BLOG DE RAFA PARRA SOLER

De vocación, poeta, ensayista y dramaturgo.











martes, 20 de marzo de 2012

El desorden cotidiano (4)

Augusto tenía muchos defectos, y era lo suficientemente honesto y humilde para ser siempre el primero en reconocerlos, e incluso reivindicarlos como parte de su personalidad, pero también tenía el suficiente amor propio para enorgullecerse de las virtudes que él identificaba como propias, que no exclusivas, evidentemente. La primera de esas virtudes, según él, era, precisamente, su capacidad de autocrítica, es decir: el ser capaz de reconocer, con algo de falsa modestia exagerada, pero, también, con mucho de sinceridad, que, si había en el mundo una persona defectuosa por excelencia, era él. Esa era una de las razones que le provocaban esas ansias de aprender de todo y de todos, especialmente, una vez más, de los libros, que, después de Casandra, su novia, era lo que más amaba en el mundo.

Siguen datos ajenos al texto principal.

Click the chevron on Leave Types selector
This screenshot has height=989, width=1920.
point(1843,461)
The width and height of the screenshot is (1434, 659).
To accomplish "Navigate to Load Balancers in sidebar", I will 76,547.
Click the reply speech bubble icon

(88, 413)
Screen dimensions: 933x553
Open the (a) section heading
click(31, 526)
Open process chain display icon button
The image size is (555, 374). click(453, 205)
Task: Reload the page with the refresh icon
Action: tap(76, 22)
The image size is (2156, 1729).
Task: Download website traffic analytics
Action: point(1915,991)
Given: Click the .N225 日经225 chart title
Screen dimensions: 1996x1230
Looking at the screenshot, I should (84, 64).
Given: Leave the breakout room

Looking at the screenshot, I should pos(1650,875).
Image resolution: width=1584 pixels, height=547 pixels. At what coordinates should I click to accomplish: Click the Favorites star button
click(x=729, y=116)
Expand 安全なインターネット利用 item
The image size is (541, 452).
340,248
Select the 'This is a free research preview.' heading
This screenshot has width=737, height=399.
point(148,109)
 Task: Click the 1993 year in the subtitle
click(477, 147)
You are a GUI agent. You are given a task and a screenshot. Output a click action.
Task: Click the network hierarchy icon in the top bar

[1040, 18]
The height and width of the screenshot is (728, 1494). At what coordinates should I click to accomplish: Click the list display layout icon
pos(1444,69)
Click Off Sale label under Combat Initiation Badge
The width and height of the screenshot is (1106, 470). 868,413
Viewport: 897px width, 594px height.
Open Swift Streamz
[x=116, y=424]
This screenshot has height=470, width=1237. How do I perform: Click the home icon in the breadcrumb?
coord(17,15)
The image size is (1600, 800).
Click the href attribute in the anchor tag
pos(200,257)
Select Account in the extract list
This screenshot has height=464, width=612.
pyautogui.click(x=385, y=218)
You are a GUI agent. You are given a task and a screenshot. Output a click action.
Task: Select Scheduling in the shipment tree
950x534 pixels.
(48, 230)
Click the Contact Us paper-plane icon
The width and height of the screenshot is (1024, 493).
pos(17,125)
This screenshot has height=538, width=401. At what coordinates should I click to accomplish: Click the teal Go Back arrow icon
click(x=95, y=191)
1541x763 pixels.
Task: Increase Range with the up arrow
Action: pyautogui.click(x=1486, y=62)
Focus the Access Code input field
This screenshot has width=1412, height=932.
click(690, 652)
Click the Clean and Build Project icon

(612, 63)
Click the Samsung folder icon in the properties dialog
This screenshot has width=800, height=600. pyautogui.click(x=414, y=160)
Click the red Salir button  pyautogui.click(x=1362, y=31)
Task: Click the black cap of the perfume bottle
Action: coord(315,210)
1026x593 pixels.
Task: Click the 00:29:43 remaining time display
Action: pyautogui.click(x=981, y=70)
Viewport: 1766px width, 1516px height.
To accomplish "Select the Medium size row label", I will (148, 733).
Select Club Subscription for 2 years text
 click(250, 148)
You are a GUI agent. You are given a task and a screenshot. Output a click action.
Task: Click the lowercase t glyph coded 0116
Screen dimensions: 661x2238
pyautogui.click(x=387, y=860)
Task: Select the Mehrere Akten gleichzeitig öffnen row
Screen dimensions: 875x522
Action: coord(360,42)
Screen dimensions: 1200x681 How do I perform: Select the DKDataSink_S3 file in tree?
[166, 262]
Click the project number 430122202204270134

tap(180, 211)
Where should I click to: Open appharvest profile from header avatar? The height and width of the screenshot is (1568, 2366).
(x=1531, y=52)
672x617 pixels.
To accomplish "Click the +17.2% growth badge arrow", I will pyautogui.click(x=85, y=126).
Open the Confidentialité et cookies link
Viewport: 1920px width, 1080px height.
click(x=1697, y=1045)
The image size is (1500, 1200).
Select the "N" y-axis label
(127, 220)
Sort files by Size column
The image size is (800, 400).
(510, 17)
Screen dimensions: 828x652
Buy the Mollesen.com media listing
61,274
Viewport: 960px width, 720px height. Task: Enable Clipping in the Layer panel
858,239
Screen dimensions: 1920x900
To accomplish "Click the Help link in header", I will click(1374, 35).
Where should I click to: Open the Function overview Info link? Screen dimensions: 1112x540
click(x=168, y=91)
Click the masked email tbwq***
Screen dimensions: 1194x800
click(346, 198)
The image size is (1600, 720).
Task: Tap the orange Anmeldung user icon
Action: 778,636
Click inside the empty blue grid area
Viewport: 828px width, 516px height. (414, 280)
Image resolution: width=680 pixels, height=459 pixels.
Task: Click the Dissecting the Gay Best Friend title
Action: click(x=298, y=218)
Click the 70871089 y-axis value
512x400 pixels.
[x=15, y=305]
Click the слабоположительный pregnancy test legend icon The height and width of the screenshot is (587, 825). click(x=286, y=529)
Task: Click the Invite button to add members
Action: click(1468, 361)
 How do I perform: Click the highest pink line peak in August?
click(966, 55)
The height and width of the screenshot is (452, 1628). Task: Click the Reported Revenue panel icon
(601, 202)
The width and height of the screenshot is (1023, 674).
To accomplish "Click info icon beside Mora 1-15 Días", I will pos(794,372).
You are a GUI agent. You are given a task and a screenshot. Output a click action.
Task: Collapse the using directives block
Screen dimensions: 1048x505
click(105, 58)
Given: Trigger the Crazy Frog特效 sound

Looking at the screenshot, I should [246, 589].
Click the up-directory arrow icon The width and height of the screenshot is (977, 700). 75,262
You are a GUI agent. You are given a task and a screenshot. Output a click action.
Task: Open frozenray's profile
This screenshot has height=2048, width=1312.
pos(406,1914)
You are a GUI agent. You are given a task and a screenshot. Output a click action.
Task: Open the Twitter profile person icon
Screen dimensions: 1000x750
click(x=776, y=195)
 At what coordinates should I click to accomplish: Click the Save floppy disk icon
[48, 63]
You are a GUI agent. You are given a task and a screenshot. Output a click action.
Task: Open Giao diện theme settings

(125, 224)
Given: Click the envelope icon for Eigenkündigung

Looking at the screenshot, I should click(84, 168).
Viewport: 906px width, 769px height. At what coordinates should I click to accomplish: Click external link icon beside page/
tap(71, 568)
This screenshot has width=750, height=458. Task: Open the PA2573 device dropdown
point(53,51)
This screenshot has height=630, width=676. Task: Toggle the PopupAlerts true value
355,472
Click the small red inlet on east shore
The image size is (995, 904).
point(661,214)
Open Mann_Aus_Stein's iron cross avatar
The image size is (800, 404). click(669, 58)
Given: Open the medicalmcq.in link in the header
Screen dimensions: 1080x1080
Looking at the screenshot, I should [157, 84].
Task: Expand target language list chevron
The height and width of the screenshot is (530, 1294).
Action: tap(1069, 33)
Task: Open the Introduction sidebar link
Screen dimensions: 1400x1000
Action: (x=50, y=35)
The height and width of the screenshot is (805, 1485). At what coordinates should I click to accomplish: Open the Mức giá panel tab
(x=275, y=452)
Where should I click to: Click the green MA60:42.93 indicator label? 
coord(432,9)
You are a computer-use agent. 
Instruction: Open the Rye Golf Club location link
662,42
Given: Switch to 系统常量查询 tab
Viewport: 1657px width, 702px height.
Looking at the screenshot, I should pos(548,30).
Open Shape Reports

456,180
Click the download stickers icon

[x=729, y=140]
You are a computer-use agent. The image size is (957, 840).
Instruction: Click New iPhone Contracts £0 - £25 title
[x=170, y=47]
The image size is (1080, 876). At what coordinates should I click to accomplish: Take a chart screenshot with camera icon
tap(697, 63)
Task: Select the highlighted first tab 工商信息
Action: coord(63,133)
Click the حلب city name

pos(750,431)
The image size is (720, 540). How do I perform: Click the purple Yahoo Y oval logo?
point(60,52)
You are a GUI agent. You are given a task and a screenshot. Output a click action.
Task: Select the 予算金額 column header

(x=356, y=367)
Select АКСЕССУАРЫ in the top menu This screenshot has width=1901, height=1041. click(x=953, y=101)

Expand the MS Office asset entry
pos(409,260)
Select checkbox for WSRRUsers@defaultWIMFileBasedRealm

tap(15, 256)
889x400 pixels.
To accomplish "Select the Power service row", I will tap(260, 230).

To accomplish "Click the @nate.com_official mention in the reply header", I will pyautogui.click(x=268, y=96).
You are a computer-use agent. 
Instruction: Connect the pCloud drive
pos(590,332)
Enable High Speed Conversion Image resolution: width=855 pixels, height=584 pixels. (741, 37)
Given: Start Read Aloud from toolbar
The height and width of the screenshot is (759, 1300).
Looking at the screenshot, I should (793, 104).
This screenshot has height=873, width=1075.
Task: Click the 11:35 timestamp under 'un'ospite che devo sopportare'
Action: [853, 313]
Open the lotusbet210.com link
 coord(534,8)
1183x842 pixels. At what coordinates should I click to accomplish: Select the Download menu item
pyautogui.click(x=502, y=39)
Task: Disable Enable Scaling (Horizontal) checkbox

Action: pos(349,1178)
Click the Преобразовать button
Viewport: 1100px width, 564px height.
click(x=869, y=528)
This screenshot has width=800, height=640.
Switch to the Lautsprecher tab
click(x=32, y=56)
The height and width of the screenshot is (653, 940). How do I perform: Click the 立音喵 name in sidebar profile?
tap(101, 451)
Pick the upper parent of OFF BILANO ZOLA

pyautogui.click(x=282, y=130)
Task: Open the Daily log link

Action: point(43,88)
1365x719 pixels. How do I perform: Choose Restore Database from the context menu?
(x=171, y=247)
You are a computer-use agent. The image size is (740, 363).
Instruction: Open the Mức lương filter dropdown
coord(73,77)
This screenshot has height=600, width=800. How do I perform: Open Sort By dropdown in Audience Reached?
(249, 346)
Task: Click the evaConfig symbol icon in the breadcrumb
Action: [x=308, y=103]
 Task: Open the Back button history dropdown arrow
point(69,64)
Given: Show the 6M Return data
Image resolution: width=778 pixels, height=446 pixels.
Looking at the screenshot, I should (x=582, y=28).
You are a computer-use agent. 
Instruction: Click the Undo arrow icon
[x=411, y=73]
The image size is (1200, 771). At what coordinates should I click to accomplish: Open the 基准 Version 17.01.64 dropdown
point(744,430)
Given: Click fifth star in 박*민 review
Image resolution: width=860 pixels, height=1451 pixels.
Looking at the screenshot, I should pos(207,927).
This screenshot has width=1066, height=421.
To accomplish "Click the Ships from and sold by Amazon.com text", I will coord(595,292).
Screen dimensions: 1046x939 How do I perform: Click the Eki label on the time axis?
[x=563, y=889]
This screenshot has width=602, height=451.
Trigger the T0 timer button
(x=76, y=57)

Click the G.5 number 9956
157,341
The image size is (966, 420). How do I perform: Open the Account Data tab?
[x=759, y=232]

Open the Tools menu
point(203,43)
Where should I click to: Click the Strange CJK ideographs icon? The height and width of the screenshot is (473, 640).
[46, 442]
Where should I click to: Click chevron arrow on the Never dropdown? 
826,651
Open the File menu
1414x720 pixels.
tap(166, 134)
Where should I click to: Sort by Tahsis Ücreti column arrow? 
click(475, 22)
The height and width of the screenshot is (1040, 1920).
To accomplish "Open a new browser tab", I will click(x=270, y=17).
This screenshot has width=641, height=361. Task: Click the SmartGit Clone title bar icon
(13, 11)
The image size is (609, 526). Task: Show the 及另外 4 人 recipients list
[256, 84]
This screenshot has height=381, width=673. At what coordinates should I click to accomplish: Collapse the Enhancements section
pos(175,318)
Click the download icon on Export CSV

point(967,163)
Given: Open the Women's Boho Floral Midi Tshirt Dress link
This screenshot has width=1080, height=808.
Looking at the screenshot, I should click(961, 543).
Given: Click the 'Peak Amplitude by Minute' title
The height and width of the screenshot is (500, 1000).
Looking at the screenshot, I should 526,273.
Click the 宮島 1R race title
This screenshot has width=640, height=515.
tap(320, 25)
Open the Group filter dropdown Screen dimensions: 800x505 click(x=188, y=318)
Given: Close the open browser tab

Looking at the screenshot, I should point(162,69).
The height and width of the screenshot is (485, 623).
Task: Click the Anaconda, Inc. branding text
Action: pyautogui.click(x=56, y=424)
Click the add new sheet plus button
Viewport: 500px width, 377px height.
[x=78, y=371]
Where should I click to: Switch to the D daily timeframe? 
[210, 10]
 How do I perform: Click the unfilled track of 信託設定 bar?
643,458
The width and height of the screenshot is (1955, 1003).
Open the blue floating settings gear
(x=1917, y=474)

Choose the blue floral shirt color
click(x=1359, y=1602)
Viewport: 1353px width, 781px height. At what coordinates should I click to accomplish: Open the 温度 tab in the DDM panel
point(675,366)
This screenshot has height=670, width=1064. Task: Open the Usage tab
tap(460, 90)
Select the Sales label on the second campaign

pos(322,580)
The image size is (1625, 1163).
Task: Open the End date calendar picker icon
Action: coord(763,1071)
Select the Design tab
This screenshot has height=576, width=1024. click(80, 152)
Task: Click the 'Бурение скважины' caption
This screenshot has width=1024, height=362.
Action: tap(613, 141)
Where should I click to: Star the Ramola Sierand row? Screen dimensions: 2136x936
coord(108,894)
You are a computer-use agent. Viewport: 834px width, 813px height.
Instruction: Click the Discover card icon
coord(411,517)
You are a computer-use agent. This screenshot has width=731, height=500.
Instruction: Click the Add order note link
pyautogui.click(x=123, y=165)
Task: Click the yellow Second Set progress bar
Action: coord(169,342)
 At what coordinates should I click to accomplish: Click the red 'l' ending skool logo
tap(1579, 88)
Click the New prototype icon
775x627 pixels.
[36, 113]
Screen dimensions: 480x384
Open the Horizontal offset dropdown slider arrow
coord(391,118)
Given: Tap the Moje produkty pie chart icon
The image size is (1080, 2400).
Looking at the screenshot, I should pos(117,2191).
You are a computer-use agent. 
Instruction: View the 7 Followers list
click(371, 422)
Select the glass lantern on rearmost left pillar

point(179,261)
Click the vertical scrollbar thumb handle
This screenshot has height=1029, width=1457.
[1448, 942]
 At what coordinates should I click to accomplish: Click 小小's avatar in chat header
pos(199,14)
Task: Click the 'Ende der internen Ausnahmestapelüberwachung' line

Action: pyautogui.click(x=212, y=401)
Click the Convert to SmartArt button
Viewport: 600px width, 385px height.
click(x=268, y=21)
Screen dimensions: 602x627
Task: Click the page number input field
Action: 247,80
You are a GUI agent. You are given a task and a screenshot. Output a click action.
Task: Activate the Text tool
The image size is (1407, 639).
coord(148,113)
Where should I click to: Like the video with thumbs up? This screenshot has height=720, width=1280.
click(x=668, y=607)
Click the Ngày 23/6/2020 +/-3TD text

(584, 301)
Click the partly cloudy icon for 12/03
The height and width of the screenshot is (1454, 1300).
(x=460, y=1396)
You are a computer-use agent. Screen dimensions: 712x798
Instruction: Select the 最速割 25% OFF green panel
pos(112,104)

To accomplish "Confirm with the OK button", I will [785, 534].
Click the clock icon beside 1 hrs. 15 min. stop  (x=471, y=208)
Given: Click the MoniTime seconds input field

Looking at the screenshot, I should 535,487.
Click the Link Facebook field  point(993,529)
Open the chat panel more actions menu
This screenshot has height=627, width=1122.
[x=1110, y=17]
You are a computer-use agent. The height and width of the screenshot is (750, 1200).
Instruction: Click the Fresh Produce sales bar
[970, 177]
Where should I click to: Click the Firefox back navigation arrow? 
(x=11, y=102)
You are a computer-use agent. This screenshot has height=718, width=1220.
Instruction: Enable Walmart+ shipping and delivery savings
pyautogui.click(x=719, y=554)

La otra virtud que se atribuía era la de tener una gran memoria. Aunque eso, más que una virtud, podría considerarse un don, un talento, una destreza... llámesela como se quiera. El caso es que Augusto se preciaba tanto de su capacidad memorística que, en muchas ocasiones, le causaba gran temor, a veces casi de forma paranoica, la posibilidad de perder ese don que la vida le había otorgado. Y los mecanismos de su memoria no dejaban de ser bastante curiosos: cuanto más extravagante era el dato o la información asimilada, más fácil le resultaba almacenarla en su cerebro. Esto le sucedía, por ejemplo, con los nombres de las personas. Cuanto más raro era el nombre, más fácilmente lo recordaba. Le resultaba especialmente gratificante, satisfactorio y autohalagador poder recordar la mayoría del contenido de los libros que leía. Esto le hacía realmente feliz. Y, cuando se trataba de poesía, la sensación de felicidad adquiría dimensiones inefables, porque nada le producía mayor satisfacción íntima y personal que aprenderse de memoria los poemas que leía para luego recitarlos en voz alta, en voz baja o, simplemente, recordarlos en cualquier situación que le sugiriera alguna afinidad con el contenido, el significado o la interpretación que él daba a esas bellas palabras que le venían a la mente en ese momento.

Por todas estas razones, Augusto consideraba a la memoria como una forma de conocimiento. Los recuerdos serían, entonces, el contenido de dicho conocimiento, en la medida en que la memoria es el material del que están hechos los recuerdos. Esto le hacía tener a su memoria como un bien preciadísimo, lo cual, como hemos comentado antes, le conducía muchas veces a sentir temor, miedo, auténtico pánico y vértigo ante la posibilidad de llegar a perderla. Porque, si esto llegara a suceder, si la perdiera, no le quedaría nada. O, al menos, eso es lo que él pensaba. Y resulta muy comprensible, porque perder la memoria es algo parecido a morir. Es dejar de ser quien eras, es perder tu identidad, tus recuerdos, tus conocimientos... Esto último es lo que más miedo le provocaba a Augusto: ¡perder sus conocimientos! No podría soportarlo. De hecho, Augusto tenía problemas de colesterol, y lo que más le preocupaba al respecto es que le diera un infarto y se quedara como un vegetal, sin conciencia ni percepción del mundo. Cada vez que sufría estos accesos neuróticos, le pedía a su novia que, si alguna vez le sucedía esto, si le diera un infarto, o sufriera un ictus, o cualquier otra reacción como resultado del colapso de alguna de sus arterias, le practicara la eutanasia. Una vez más, no se trataba de nada descabellado, puesto que nadie querría, seguramente, vivir en esas condiciones, sin enterarse de nada, sin calidad de vida ninguna y siendo una molestia para los demás. Pero Augusto tenía que tranquilizarse, porque esto no tenía por qué suceder si se cuidaba un poco. Además, siempre podría recurrir a las pastillas para controlar el colesterol. Su padre las tomaba.

El caso es que Augusto valoraba mucho la memoria, en general, y la suya, en particular. Y el hecho en sí tenía su lógica, porque la memoria es, también, el instrumento del conocimiento, ya que éste se vale de aquélla para perdurar en el tiempo y no difuminarse en el olvido. Dicho de otro modo: el olvido es la ignorancia y el recuerdo es la sabiduría, o sea, el conocimiento. Y esto es algo que Augusto tenía muy presente en todo momento. La memoria es como un libro que atesora los recuerdos, que son los conocimientos, los datos, la información. A Augusto le encantaba la idea de tener un libro en su mente, y lo que más le gustaba de esa idea era que su libro, a diferencia de los otros, los de verdad, no terminaría de escribirse nunca, porque siempre le quedarían cosas nuevas que aprender y anotar con la pluma de sus neuronas.